The Molecular Recognition of Dipeptide by Oligoglycyl Head Group of Amphiphile: A Quantum Chemical Study

Abstract

In the present work, we presented an analysis of the unusual recognition specificity exhibited by marked difference in the binding behavior of dipeptide with amphiphilic head group when subtle relative change of N-terminal and C-terminal of the dipeptide are made. Recently, in a series of detailed experiments, binding of aqueous dipeptides, GlyX and X/Gly (X = Leu, Phe, Pro, Ala; X/ = Leu, Phe) with dialkyl oligoglycyl amphiphiles is studied [X. Cha, K. Ariga, M. Onda, and T. Kunitake, J. Am. Chem.
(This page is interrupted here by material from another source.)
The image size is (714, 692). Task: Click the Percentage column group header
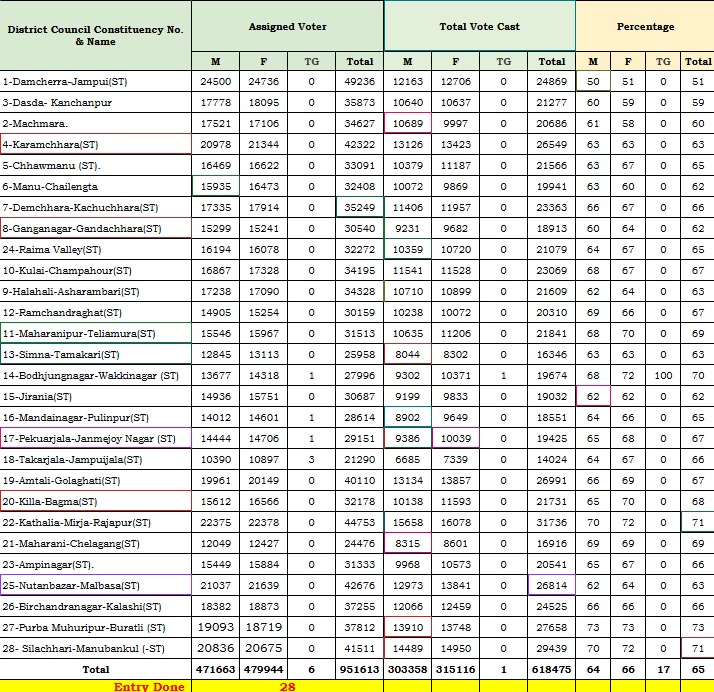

Soc. 117, 11833 (1995)]. It is observed that GlyX are specifically bound to 2C18BGly2NH2 while X/Gly are insignificantly bound. We first studied the conformational energy variation of GlyPhe, PheGly and model of 2C18BGly2NH2 amphiphile using semi-empirical and ab-initio methods in vacuum. Using the individual energy optimized monomer structure of amphiphile and peptide, we studied the binding energy of optimized GlyPhe: amphiphile pair and PheGly: amphiphile pair structures at 1:1 and 1:2 ratio at the same level of theory using a population of structures. Binding of GlyPhe is favorable over the binding of PheGly at various levels of theory (semi-empirical and ab-initio). It is noted that the hydrogen bonding pattern in the GlyPhe binding is more effective than that in the PheGly binding. In the population of low energy structures, PheGly: amphiphile structures have more exposed area around the hydrophobic Phe group than the GlyPhe: amphiphile structures. Relatively more PheGly: amphiphile structures have intermolecular orientation unsuitable to contribute to the population of head group structures relevant in aqueous interface. Summarizing, significantly better binding capacity of GlyPhe over the PheGly with amphiphile, is due to the difference in hydrogen bonding interaction pattern, hydrophobic effect and possible orientations of the amphiphile and peptide at interface, relevant to the condensed phase monolayer structure. All the three factors cooperatively lead to favorable recognition of GlyPhe over PheGly as observed in experiment. A calculation of the ratio of the amphiphile-peptide bound complex to the initial concentration of the amphiphile indicates that the diffusional process at the peptide interfaces could be significantly influenced by hydrogen bonding.